Closed DyfanJones closed 1 year ago
We don't have a solution to this either, but we're going to be looking into it soon as well since we're going to be working on large downloads from S3. We'll let you know if we come upon a good solution, and if you find one please let us know as well!
The best method I have found so far is:
write_bin <- function(
value,
filename,
chunk_size = 2L ^ 20L) {
# create splits for value
total_size <- length(value)
split_vec <- seq(1, total_size, chunk_size)
# create connection to file
con <- file(filename, "a+b")
# close connection on exit
on.exit(close(con))
# write Binary to file
sapply(split_vec, function(x){writeBin(value[x:min(total_size,(x+chunk_size-1))],con)})
}
This has a significant increase in speed however I feel there has to be a faster solution:
Raw vector size: 4.4Gb
while loop method:
# user system elapsed
# 96.00 59.83 214.59
sapply method:
# user system elapsed
# 35.81 12.11 51.45
It looks like R 4.0.0
may look into fixing writeBin
: https://github.com/HenrikBengtsson/Wishlist-for-R/issues/97
Thank you! We will try your approach.
Just found a possible alternative. readr
has a function write_file
that allows raw
to be written out to file. So for example:
library(readr)
write.csv(iris, "iris.csv")
# Raw object
obj <- readBin("iris.csv", "raw", n = file.size("iris.csv"))
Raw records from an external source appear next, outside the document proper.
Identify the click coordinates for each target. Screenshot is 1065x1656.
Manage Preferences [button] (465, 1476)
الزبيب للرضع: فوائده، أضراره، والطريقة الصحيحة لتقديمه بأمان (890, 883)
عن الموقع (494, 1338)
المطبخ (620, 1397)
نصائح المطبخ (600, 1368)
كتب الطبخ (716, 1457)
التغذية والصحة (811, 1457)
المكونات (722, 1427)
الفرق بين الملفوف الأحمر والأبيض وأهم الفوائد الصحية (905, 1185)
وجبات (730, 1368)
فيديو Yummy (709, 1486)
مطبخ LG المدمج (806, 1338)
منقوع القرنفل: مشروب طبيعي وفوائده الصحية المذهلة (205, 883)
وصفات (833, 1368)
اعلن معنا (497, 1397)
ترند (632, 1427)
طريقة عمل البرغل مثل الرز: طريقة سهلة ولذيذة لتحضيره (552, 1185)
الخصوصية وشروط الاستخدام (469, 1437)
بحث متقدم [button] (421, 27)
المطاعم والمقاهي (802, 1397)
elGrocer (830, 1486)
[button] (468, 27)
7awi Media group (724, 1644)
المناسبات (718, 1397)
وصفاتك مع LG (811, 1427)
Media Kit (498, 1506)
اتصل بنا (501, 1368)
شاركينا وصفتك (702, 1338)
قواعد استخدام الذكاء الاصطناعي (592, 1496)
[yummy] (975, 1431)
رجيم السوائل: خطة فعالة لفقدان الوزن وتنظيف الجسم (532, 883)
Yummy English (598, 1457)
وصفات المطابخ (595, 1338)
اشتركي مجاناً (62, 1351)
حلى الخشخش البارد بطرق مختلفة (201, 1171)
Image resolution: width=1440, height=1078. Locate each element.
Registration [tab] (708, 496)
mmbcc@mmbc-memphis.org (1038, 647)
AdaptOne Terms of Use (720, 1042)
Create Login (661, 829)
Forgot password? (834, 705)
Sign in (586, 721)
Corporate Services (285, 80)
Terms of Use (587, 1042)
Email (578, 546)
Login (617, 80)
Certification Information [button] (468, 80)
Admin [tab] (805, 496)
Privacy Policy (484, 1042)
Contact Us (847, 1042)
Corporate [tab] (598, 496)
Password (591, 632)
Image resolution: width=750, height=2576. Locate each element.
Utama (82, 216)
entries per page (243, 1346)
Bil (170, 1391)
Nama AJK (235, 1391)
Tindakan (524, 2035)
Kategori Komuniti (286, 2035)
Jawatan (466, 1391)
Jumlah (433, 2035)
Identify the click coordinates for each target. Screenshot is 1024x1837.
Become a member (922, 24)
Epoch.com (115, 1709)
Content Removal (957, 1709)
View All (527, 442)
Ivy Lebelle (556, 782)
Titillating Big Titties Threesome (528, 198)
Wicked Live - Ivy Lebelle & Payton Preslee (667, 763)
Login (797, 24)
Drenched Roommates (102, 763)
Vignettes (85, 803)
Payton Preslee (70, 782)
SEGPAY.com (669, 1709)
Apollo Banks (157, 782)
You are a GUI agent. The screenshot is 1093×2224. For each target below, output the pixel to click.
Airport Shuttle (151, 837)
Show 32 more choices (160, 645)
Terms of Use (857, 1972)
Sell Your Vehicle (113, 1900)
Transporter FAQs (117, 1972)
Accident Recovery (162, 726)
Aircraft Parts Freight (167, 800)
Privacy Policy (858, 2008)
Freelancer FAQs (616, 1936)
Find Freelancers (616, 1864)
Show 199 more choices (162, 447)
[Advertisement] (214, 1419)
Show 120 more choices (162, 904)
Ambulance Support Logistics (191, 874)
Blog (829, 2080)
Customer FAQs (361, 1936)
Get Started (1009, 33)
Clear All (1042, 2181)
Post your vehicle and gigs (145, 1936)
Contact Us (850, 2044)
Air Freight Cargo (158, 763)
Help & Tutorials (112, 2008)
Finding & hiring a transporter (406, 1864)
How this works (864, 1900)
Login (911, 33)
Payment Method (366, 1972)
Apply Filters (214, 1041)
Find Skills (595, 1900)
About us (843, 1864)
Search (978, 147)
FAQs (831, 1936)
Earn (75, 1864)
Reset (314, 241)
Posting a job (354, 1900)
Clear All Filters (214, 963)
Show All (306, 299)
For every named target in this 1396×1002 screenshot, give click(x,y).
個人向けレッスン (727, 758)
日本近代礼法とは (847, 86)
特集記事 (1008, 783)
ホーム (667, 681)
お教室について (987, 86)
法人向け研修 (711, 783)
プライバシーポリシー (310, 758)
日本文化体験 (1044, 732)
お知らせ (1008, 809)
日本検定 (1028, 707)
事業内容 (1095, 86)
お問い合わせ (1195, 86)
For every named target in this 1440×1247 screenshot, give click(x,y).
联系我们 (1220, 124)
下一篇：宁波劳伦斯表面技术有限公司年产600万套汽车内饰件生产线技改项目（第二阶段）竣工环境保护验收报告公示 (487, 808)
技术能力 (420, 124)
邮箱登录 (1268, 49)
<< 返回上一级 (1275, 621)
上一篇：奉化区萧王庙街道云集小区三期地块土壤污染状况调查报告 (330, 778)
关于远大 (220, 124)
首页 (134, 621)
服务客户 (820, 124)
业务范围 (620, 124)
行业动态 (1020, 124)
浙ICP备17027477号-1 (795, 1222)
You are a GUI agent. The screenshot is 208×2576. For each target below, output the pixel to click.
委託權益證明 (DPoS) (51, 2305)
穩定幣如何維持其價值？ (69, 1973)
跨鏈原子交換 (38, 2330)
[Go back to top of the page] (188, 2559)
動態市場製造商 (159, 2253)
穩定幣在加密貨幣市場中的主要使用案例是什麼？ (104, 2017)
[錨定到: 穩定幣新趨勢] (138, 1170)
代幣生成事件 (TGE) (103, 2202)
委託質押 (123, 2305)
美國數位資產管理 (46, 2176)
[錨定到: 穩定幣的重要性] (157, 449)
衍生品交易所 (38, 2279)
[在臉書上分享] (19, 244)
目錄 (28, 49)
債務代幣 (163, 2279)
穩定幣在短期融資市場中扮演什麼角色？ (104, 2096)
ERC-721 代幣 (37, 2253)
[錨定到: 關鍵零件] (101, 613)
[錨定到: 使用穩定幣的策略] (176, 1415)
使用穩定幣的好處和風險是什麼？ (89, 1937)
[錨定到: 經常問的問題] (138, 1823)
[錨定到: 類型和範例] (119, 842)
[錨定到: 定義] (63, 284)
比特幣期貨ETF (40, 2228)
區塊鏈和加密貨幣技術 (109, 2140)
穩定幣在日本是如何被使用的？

# writing out raw object as a csv file
write_file(obj, "iris2.csv")
I will do a speed test after work to see how it compares to write_bin
.
Note: The only problem with this method is that it will only work for flat file outputs.
A quick speed test:
library(readr)
X <- 1e8
df <-
data.frame(
w = runif(X),
x = 1:X,
y = sample(letters, X, replace = T),
z = sample(c(TRUE, FALSE), X, replace = T))
# write test data.frame
write_csv(df, "test.csv")
write_bin <- function(
value,
filename,
chunk_size = 2L ^ 20L) {
total_size <- length(value)
split_vec <- seq(1, total_size, chunk_size)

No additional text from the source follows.